◆ **Supplied entries**:
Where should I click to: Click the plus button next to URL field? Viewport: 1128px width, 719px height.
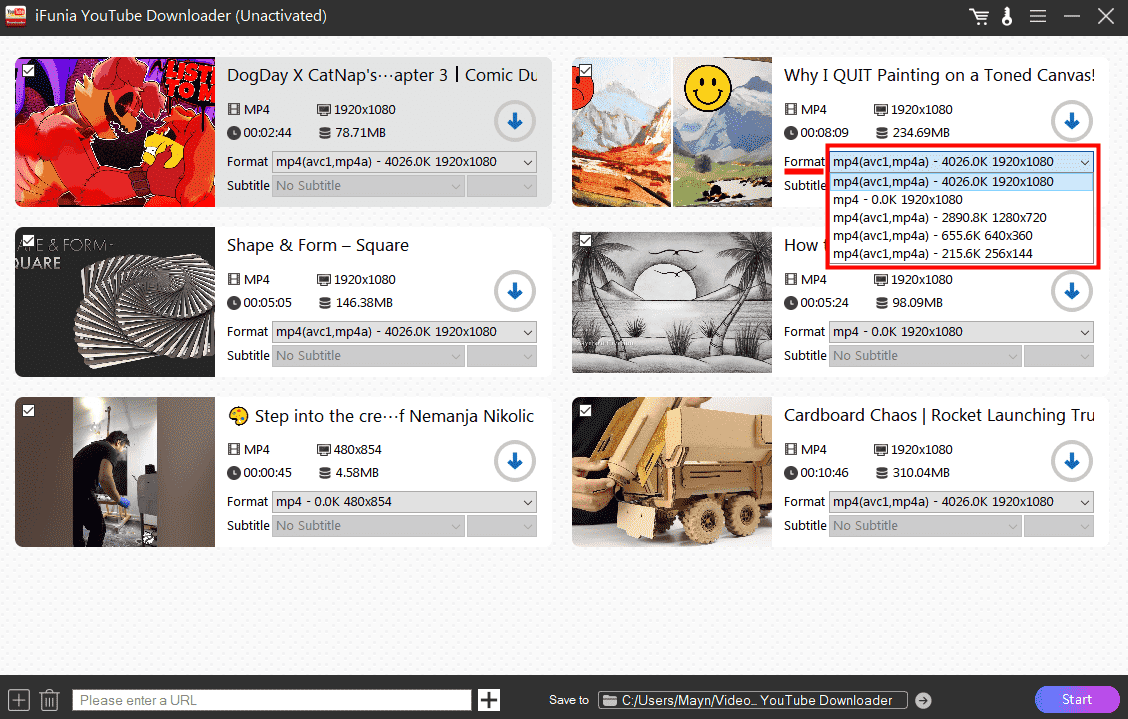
==
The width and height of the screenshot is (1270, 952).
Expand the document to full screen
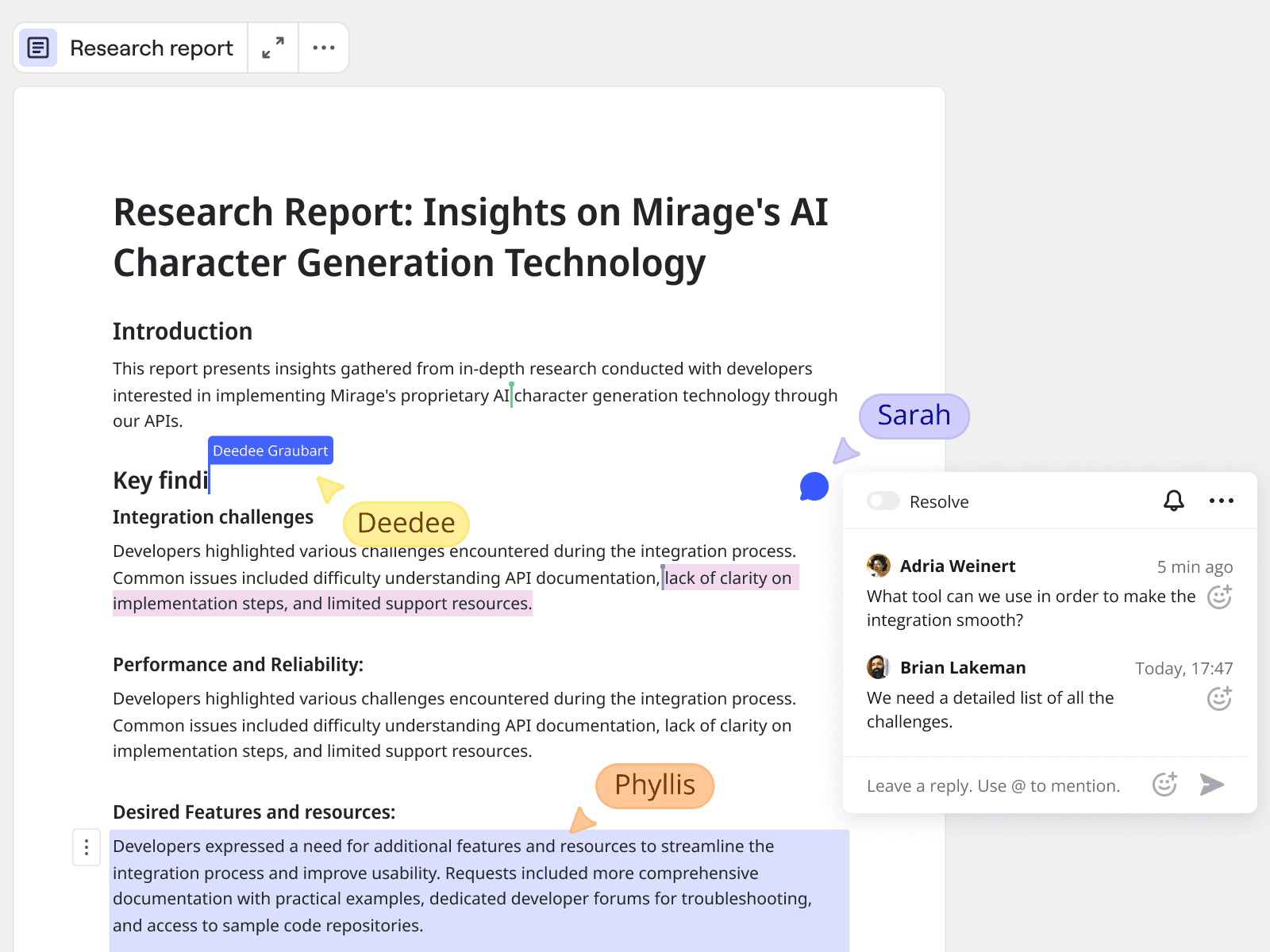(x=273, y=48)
---
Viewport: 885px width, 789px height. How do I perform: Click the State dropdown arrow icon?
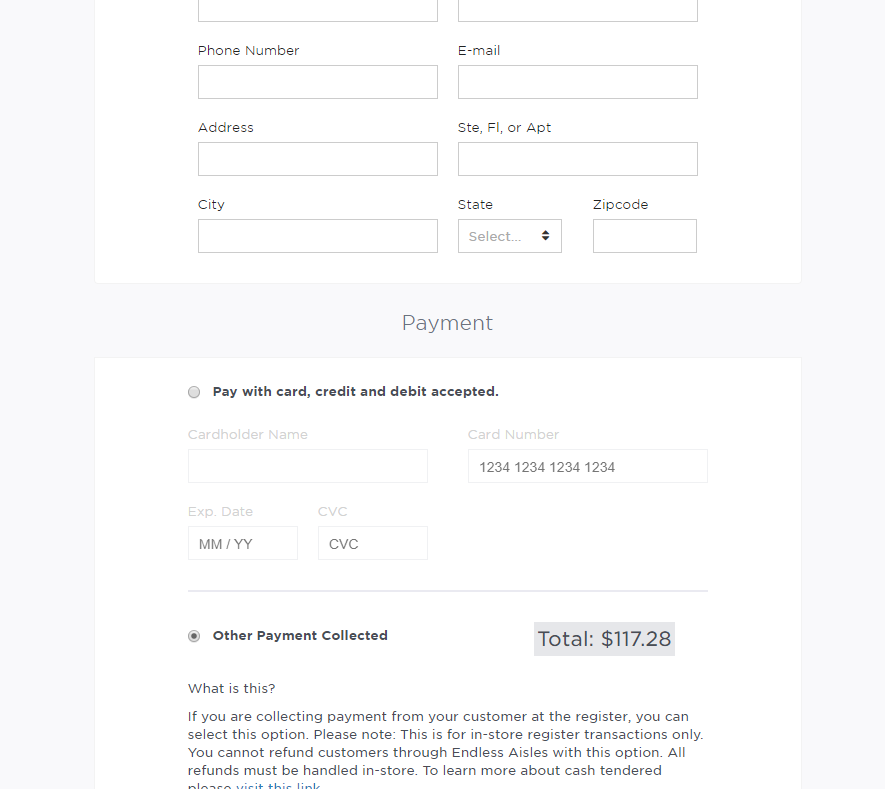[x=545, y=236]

◆ **Task prompt**: Rewrite the entries from the line with "Viewport: 885px width, 789px" up to and including the line with "[x=545, y=236]", requests included, shifting every answer coordinate by adding 145 to it. Leave the pictures out.

◆ **Full answer**:
Viewport: 885px width, 789px height. How do I perform: Click the State dropdown arrow icon?
[x=690, y=381]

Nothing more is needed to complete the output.